* Exercise goal
Give again, word for word, every line below from the one that has "Where should I click to: Click the" through the one that has "Select the expiry date 2030-05-10 value", both included, and no others.

Pixel coordinate grounding data:
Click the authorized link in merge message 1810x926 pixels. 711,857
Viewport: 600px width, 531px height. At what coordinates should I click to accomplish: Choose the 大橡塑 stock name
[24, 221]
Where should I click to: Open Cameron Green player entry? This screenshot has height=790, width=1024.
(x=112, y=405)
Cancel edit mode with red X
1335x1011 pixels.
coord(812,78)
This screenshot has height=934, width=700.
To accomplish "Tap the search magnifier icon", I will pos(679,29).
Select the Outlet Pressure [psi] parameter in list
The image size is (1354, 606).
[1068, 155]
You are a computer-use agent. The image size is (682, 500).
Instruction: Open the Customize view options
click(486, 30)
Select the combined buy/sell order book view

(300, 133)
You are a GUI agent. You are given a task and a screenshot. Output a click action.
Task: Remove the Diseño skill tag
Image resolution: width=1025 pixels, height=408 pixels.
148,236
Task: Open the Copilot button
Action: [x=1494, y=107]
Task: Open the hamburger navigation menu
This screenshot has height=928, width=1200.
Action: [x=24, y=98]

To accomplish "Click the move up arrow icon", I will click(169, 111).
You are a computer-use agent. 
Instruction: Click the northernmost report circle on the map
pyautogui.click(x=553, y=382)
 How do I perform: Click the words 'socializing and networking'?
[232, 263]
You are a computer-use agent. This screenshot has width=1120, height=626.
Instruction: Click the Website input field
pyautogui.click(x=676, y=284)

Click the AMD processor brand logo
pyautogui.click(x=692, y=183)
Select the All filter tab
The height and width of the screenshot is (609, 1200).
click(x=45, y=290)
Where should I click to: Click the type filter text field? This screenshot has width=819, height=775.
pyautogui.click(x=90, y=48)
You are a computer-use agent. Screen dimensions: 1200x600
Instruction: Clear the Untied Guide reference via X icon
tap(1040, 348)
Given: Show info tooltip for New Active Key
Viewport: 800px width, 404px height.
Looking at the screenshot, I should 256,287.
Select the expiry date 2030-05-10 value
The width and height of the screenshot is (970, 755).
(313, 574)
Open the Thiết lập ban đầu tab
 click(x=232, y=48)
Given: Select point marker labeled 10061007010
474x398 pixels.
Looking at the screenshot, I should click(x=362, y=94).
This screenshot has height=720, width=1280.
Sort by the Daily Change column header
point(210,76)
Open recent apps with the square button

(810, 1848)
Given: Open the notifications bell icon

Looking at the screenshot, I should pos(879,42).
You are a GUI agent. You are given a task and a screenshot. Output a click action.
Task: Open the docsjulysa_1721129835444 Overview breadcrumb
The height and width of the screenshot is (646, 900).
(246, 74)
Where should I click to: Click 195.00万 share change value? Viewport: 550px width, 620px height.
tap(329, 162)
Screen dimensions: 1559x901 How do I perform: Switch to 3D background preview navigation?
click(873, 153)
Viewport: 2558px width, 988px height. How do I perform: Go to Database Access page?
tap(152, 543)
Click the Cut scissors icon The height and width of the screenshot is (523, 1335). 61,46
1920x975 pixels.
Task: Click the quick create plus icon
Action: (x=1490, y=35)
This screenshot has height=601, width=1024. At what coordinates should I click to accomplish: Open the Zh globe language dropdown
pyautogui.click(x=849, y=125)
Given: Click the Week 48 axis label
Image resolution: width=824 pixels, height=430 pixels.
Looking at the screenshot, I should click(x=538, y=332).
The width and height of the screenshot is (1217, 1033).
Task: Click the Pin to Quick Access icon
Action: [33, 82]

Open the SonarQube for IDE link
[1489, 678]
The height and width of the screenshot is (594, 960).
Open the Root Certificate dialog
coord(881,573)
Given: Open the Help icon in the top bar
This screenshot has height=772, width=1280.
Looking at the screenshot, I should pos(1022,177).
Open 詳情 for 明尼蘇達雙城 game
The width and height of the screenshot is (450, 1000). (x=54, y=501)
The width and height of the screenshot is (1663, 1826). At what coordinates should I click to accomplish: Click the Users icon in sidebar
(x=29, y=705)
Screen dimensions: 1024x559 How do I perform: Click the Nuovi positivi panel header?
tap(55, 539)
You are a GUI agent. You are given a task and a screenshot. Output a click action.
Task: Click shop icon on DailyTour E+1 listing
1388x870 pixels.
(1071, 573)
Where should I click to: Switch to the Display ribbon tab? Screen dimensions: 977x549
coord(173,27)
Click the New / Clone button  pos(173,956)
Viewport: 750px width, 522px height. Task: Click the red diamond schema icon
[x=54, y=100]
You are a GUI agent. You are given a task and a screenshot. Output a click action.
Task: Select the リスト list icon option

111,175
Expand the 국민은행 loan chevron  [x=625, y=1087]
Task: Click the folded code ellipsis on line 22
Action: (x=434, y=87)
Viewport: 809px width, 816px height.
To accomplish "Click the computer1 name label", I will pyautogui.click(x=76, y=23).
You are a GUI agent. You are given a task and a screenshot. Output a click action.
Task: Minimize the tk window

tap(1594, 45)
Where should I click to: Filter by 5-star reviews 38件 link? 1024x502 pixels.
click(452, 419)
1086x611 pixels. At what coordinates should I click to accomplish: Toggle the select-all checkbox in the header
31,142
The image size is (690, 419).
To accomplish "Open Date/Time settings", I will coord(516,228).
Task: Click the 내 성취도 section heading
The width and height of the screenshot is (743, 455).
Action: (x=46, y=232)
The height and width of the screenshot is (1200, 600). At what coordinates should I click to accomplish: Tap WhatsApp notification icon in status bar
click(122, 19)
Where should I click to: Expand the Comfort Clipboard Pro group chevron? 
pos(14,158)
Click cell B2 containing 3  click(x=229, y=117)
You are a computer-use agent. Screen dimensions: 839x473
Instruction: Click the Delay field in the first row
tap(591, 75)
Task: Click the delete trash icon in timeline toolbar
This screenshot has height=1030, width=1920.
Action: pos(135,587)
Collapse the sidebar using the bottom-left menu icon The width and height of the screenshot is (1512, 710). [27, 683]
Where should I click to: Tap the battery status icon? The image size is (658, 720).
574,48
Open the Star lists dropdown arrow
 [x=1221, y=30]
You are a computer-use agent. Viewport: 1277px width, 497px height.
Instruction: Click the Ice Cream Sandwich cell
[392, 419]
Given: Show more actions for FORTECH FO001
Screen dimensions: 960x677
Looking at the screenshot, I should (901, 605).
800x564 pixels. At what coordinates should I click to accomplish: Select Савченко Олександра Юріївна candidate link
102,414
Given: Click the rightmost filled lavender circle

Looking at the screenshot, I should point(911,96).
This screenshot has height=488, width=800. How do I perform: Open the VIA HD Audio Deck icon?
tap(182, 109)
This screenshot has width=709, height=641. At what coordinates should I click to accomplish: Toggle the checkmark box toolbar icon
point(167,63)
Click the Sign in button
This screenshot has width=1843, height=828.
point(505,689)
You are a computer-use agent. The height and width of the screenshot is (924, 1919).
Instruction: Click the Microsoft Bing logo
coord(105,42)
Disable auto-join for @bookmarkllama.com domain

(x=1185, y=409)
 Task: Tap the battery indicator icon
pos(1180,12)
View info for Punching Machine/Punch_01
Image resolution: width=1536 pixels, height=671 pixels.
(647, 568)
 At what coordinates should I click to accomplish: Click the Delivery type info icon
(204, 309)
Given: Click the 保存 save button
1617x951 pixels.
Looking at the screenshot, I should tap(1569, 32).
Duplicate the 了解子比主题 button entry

* Exercise solution
Where should I click to: Click the type filter text field? This screenshot has width=819, height=775.
pyautogui.click(x=90, y=48)
You are a computer-use agent. Screen dimensions: 1200x600
Instruction: Clear the Untied Guide reference via X icon
tap(1040, 348)
Given: Show info tooltip for New Active Key
Viewport: 800px width, 404px height.
Looking at the screenshot, I should 256,287.
Select the expiry date 2030-05-10 value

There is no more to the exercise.